Content starts

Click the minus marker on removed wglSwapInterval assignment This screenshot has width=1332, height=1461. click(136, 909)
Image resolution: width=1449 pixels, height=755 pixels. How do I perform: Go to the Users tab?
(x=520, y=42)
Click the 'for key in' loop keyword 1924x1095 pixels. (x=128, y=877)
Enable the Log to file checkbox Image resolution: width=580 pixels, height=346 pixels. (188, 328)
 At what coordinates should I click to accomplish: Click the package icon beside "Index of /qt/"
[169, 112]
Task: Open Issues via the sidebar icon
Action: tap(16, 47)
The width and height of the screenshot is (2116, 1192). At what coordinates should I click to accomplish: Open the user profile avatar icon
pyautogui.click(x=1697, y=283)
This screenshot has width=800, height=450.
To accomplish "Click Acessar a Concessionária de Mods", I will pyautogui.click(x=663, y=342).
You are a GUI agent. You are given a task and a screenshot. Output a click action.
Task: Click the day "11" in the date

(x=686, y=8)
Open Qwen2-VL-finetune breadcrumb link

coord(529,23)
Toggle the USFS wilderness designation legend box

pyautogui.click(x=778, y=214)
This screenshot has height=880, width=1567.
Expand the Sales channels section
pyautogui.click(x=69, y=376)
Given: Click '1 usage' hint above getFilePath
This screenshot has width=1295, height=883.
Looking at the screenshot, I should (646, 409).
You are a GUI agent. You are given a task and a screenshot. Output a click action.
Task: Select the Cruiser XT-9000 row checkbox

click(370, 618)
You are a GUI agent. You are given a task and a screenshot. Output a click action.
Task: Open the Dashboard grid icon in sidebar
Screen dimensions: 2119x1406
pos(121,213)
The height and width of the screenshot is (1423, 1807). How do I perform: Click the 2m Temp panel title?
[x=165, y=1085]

Content ends

#### What you will do
The response should be an exact copy of the lines from the one with "This screenshot has width=1295, height=883." through the end of the data, with no other text.

#### Answer section
This screenshot has width=1295, height=883.
Looking at the screenshot, I should (646, 409).
You are a GUI agent. You are given a task and a screenshot. Output a click action.
Task: Select the Cruiser XT-9000 row checkbox

click(370, 618)
You are a GUI agent. You are given a task and a screenshot. Output a click action.
Task: Open the Dashboard grid icon in sidebar
Screen dimensions: 2119x1406
pos(121,213)
The height and width of the screenshot is (1423, 1807). How do I perform: Click the 2m Temp panel title?
[x=165, y=1085]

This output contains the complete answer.